A dropper malware known as Brushaloader is becoming more popular and more of a concern. It is favored amongst hackers because it operates more quietly, a tactic increasingly being favored by attacker groups.
Despite security experts attempting to tackle the Brushloader tenacious loader, it is becoming more threatening. Since if was first described in June 2018, the malware has become more well-known in hacking communities. It is common and stealthy according to security firm Proofpoint.
In a blog on Monday, the company says hackers are embracing loader malware's such as Brushaloader. They favor this attack method because they can infect systems more quietly. Loader malware is also versatile, with bad actors able to attach different payloads.

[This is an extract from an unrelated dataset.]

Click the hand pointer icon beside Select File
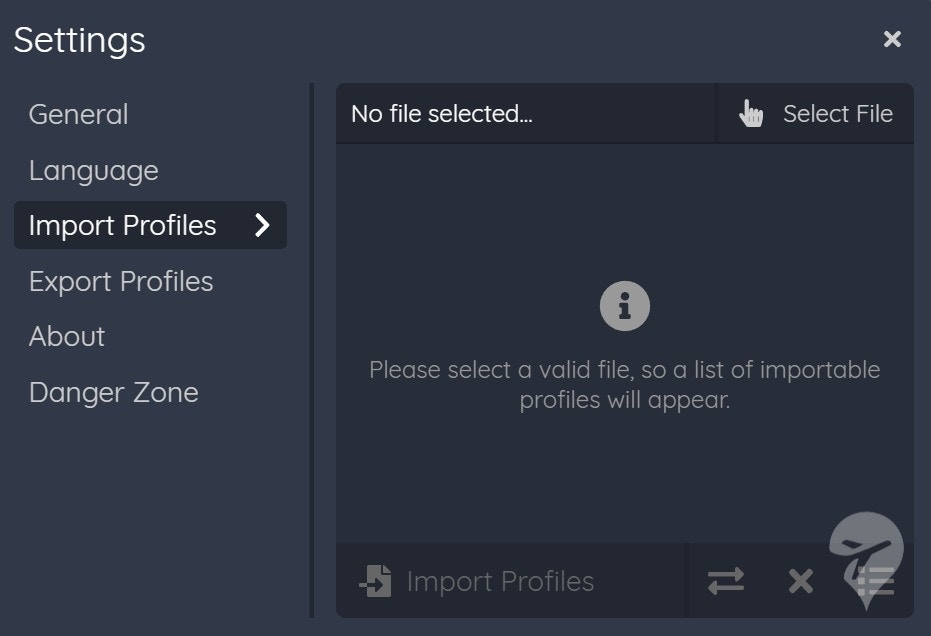The height and width of the screenshot is (636, 931). 750,113
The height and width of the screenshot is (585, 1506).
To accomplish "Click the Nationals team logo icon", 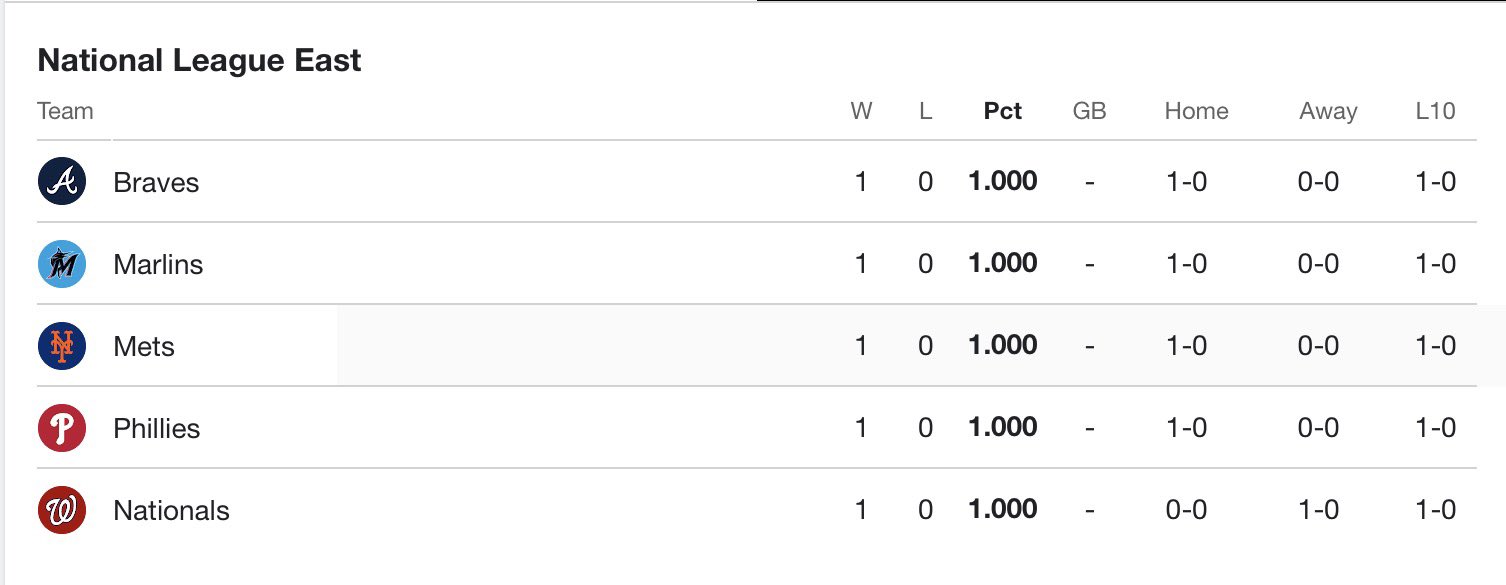I will pyautogui.click(x=62, y=510).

Security researchers for Proofpoint say that while a loader malware is not as sophisticated or outright aggressive as other attacks, their stealth makes them a favorite amongst hackers.
“Malware like BrushaLoader contributes to the ongoing trend of ‘quality over quantity' infections — and enables threat actors to better stay under the radar than they can with highly disruptive infections like ransomware, or when distributing massive malicious spam campaigns with high-profile malware as their primary payload,” the company wrote.
Brushaloader was uncovered by Cisco Talos in 2018 and has retained its simplicity that allows it to be easily used for system attacks through spam campaigns. The malware attaches itself through malicious Microsoft Visual Basic Scripting Edition (VBScript) attachments.
One of the interesting things about the attack method is it requires users to make several interactions. This alone should mean Brushaloader is inefficient, but that's not the case. In fact, bad actors were able to infect over 4,000 computers in just 36 hours during one campaign.
“We have observed it in multiple geographies and a variety of campaigns. Moreover, insights from the command and control panel suggest high infection success rates for the loader, enabling deployment of a range of payloads by actors using the malware,” says the team.